Strongyloidiasis and Infective Dermatitis Alter Human T Lymphotropic Virus-1 Clonality in vivo

• Published in: PLoS pathogens Vol. 9; no. 4; p. e1003263
• Main Authors: Gillet, Nicolas A., Cook, Lucy, Laydon, Daniel J., Hlela, Carol, Verdonck, Kristien, Alvarez, Carolina, Gotuzzo, Eduardo, Clark, Daniel, Farré, Lourdes, Bittencourt, Achiléa, Asquith, Becca, Taylor, Graham P., Bangham, Charles R. M.
• Format: Journal Article Web Resource
• Language: English
• Published: United States Public Library of Science 01.04.2013; Public Library of Science (PLoS)

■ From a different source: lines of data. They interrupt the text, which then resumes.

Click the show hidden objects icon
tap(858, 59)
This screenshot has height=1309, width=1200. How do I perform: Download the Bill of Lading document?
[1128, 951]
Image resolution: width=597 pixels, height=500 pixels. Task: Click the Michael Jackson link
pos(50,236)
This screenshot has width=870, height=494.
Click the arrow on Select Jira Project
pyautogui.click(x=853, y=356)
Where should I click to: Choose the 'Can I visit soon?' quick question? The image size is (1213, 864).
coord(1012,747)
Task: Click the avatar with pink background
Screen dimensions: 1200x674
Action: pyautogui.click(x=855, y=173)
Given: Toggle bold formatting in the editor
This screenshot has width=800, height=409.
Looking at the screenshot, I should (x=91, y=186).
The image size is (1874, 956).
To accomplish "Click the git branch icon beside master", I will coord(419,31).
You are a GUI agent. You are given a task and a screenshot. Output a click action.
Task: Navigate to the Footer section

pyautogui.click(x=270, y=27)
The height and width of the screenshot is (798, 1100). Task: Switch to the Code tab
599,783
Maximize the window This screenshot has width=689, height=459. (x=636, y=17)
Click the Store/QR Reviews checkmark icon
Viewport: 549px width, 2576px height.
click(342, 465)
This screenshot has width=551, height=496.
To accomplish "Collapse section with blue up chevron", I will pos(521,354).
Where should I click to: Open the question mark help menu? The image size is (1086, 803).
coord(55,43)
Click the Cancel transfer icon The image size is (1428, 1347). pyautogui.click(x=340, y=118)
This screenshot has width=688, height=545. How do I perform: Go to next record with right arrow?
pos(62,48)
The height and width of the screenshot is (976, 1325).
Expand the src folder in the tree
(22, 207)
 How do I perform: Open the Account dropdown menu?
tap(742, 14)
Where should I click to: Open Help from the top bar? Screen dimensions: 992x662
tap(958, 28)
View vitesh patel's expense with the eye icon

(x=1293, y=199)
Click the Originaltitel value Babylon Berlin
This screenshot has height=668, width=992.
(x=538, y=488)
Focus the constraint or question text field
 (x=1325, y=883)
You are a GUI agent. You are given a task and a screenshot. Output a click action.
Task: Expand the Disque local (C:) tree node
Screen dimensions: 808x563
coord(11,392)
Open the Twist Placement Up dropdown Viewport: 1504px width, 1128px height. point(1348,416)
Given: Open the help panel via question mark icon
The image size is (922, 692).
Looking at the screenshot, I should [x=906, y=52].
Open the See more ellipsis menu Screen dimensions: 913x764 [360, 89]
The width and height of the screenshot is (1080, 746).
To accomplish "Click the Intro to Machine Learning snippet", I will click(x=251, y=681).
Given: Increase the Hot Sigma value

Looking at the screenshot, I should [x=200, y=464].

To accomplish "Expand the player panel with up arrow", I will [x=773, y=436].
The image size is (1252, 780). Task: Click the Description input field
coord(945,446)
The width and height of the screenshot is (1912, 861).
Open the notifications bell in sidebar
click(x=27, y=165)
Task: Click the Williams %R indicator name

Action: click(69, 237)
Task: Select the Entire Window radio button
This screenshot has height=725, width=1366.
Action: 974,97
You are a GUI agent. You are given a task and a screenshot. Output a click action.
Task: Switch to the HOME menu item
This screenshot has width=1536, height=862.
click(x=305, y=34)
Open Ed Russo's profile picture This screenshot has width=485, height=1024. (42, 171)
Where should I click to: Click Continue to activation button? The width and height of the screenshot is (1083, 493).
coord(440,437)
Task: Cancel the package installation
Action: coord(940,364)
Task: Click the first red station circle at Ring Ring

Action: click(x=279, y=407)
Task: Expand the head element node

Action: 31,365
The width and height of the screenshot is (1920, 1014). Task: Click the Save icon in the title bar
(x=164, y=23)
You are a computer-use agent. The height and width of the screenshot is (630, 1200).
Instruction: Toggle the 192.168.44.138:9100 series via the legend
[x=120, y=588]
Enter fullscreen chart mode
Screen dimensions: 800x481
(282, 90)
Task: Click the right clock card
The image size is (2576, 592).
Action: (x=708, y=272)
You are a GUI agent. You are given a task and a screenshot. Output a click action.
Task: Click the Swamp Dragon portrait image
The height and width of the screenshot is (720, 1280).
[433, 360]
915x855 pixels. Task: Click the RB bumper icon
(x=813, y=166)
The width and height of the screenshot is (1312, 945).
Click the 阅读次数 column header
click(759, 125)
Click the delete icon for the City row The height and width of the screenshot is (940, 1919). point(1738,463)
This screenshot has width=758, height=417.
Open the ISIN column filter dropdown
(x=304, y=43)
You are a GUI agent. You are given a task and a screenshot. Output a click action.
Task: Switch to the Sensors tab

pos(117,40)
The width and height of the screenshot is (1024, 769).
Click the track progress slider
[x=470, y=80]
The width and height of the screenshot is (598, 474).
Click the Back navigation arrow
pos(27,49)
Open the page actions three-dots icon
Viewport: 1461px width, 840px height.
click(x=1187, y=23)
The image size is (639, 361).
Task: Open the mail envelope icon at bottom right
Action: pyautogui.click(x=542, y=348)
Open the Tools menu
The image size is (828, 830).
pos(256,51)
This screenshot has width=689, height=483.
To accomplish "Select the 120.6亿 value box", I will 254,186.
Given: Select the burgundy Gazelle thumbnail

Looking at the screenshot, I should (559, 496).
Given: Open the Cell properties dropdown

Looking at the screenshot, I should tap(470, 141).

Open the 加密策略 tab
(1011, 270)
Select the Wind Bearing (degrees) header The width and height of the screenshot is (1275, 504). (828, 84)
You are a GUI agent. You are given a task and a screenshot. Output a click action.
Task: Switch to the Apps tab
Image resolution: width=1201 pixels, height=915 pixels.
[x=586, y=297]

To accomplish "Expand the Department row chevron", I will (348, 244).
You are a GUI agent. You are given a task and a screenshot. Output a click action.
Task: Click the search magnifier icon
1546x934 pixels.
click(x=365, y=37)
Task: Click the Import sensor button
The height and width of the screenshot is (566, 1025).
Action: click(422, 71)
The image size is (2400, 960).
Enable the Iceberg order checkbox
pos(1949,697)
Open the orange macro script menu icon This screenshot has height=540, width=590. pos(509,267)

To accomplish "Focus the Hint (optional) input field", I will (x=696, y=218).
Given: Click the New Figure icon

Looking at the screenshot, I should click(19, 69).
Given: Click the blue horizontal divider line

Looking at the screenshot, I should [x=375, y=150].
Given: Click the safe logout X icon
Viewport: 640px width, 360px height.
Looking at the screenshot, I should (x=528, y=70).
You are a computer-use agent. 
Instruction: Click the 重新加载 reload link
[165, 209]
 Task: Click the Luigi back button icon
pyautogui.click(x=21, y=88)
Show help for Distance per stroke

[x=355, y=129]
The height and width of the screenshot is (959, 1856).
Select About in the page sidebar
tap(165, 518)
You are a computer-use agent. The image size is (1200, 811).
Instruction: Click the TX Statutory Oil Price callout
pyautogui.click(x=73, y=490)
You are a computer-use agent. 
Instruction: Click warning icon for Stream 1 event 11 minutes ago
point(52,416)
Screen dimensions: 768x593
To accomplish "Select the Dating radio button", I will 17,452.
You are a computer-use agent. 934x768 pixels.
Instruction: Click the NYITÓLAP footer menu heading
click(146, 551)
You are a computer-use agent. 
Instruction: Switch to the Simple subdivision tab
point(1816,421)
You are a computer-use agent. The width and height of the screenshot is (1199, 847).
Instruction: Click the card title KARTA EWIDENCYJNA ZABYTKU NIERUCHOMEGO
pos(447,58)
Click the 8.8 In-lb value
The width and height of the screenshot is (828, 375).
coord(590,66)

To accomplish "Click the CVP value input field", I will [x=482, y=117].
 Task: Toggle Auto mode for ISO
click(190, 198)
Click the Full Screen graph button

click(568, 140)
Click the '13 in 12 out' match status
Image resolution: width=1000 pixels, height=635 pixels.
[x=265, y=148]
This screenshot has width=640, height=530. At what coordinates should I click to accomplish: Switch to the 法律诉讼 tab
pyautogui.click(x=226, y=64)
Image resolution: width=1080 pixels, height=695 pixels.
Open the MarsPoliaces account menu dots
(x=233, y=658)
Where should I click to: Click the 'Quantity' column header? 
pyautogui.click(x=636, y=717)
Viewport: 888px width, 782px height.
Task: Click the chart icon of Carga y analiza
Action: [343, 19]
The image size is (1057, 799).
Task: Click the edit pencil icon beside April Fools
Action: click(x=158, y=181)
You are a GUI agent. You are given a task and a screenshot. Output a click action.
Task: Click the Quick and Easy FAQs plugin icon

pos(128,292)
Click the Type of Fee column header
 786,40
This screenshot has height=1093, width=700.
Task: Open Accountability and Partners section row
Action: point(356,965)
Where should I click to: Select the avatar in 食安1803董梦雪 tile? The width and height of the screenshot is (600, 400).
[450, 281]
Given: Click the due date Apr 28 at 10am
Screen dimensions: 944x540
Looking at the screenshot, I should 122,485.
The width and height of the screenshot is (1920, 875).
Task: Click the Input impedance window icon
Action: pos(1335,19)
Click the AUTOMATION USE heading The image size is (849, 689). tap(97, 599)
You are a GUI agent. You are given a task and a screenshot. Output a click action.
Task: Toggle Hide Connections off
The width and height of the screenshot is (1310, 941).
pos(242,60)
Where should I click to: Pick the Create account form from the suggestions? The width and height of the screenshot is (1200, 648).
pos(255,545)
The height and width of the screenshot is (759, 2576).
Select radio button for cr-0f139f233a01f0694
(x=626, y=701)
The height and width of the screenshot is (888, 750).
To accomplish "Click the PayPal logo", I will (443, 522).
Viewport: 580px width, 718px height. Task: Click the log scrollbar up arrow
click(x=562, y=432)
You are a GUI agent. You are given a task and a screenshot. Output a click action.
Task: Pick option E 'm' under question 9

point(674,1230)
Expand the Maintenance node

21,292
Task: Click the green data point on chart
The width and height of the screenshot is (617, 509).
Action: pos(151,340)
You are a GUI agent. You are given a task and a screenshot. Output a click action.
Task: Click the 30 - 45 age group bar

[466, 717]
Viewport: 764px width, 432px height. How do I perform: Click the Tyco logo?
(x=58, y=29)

• Subjects: Adult; Animals; Bacterial infections; Biology; Chromosome mapping; Cloning; Coinfection; Colleges & universities; Dermatitis; Dermatitis - complications; Disease; Genetic aspects; Hematology; HTLV-I (Virus); HTLV-I Infections - complications; HTLV-I Infections - virology; Human health sciences; Human T-lymphotropic virus 1 - genetics; Human T-lymphotropic virus 1 - physiology; Humans; Hématologie; Immune response; Infections; Leukemia; Leukemia-Lymphoma, Adult T-Cell - virology; Lymphoma; Medicine; Middle Aged; Properties; Proviruses - physiology; Risk Factors; Sciences de la santé humaine; Strongyloides stercoralis; Strongyloidiasis - complications; Strongyloidiasis - parasitology; T cells; T-Lymphocytes - virology; Viral Load; Brazil; United Kingdom; Peru
• ISSN: 1553-7374; 1553-7366; 1553-7374
• DOI: 10.1371/journal.ppat.1003263

Human T-lymphotropic Virus-1 (HTLV-1) is a retrovirus that persists lifelong by driving clonal proliferation of infected T-cells. HTLV-1 causes a neuroinflammatory disease and adult T-cell leukemia/lymphoma. Strongyloidiasis, a gastrointestinal infection by the helminth Strongyloides stercoralis, and Infective Dermatitis associated with HTLV-1 (IDH), appear to be risk factors for the development of HTLV-1 related diseases. We used high-throughput sequencing to map and quantify the insertion sites of the provirus in order to monitor the clonality of the HTLV-1-infected T-cell population (i.e. the number of distinct clones and abundance of each clone). A newly developed biodiversity estimator called "DivE" was used to estimate the total number of clones in the blood. We found that the major determinant of proviral load in all subjects without leukemia/lymphoma was the total number of HTLV-1-infected clones. Nevertheless, the significantly higher proviral load in patients with strongyloidiasis or IDH was due to an increase in the mean clone abundance, not to an increase in the number of infected clones. These patients appear to be less capable of restricting clone abundance than those with HTLV-1 alone. In patients co-infected with Strongyloides there was an increased degree of oligoclonal expansion and a higher rate of turnover (i.e. appearance and disappearance) of HTLV-1-infected clones. In Strongyloides co-infected patients and those with IDH, proliferation of the most abundant HTLV-1⁺ T-cell clones is independent of the genomic environment of the provirus, in sharp contrast to patients with HTLV-1 infection alone. This implies that new selection forces are driving oligoclonal proliferation in Strongyloides co-infection and IDH. We conclude that strongyloidiasis and IDH increase the risk of development of HTLV-1-associated diseases by increasing the rate of infection of new clones and the abundance of existing HTLV-1⁺ clones.